Aim of the exercise:
For this exercise, retype all the data exactly and exclude every image.

Data for processing:
╭──

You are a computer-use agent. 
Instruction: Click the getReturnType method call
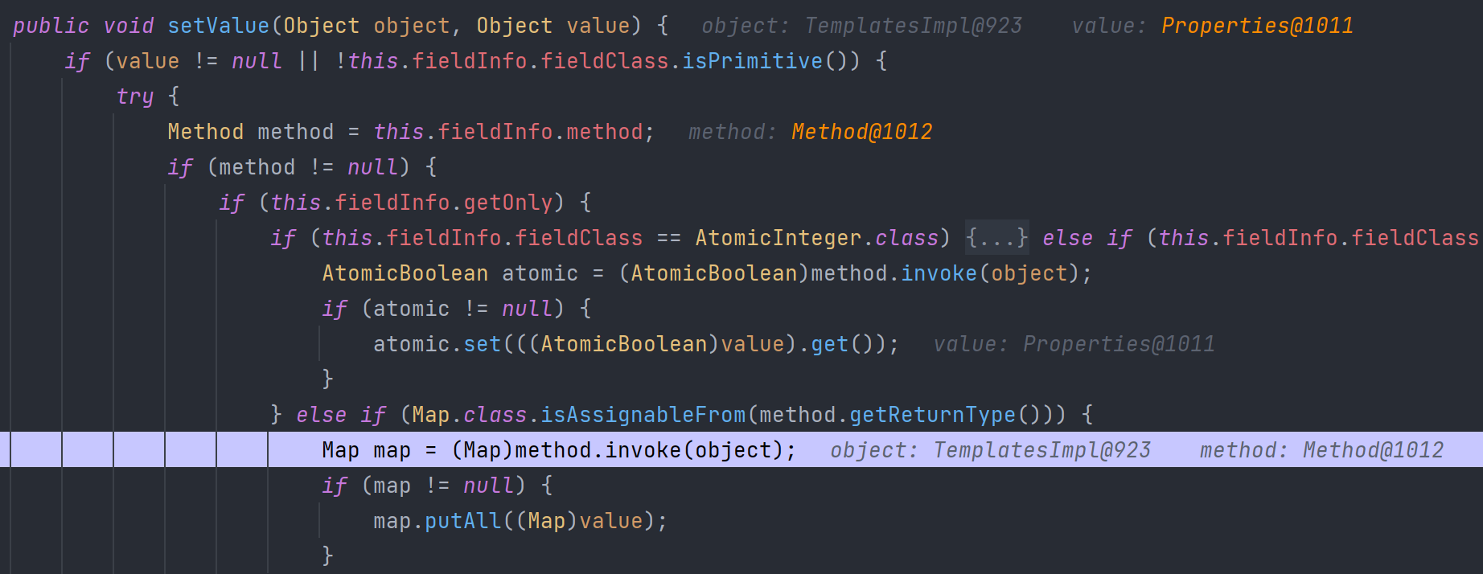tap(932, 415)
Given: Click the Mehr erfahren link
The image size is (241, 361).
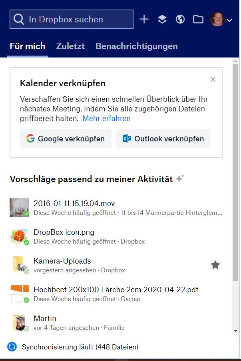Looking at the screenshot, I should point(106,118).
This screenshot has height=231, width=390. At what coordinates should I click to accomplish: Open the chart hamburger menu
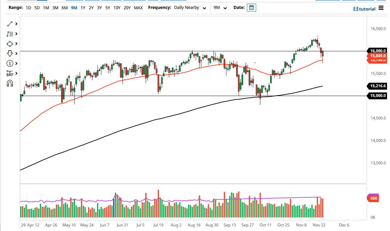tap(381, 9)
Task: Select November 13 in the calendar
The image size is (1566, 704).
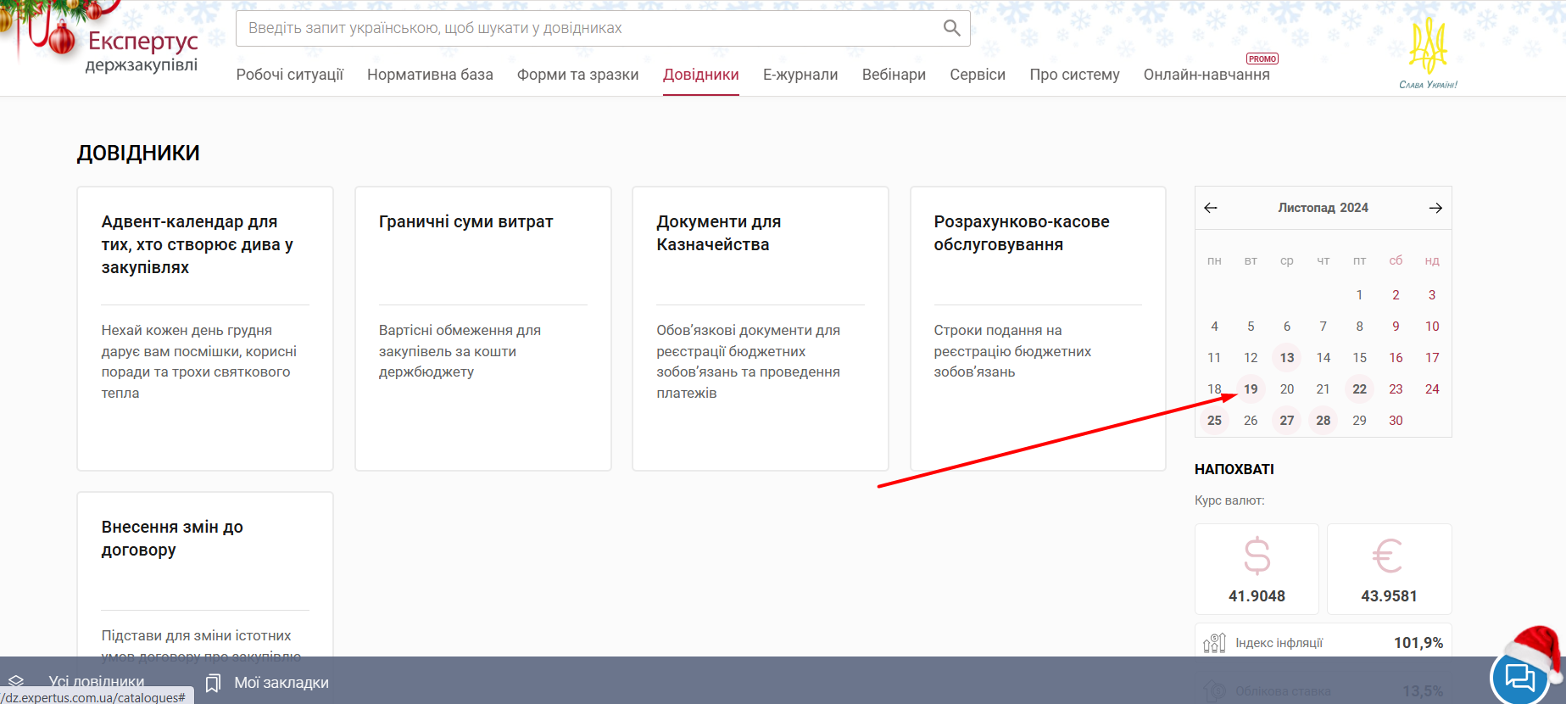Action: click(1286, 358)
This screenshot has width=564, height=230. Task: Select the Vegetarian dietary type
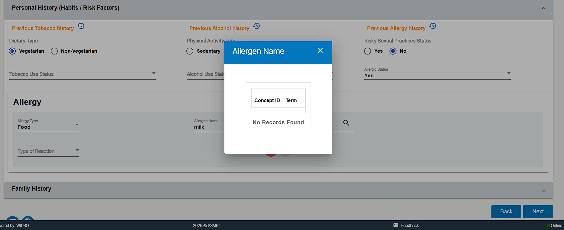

╰──

Written solution:
You are a computer-use agent. 
Instruction: Click the getReturnType method call
tap(932, 415)
Given: Click the Mehr erfahren link
The image size is (241, 361).
Looking at the screenshot, I should point(106,118).
This screenshot has height=231, width=390. At what coordinates should I click to accomplish: Open the chart hamburger menu
tap(381, 9)
Task: Select November 13 in the calendar
The image size is (1566, 704).
Action: click(1286, 358)
This screenshot has width=564, height=230. Task: Select the Vegetarian dietary type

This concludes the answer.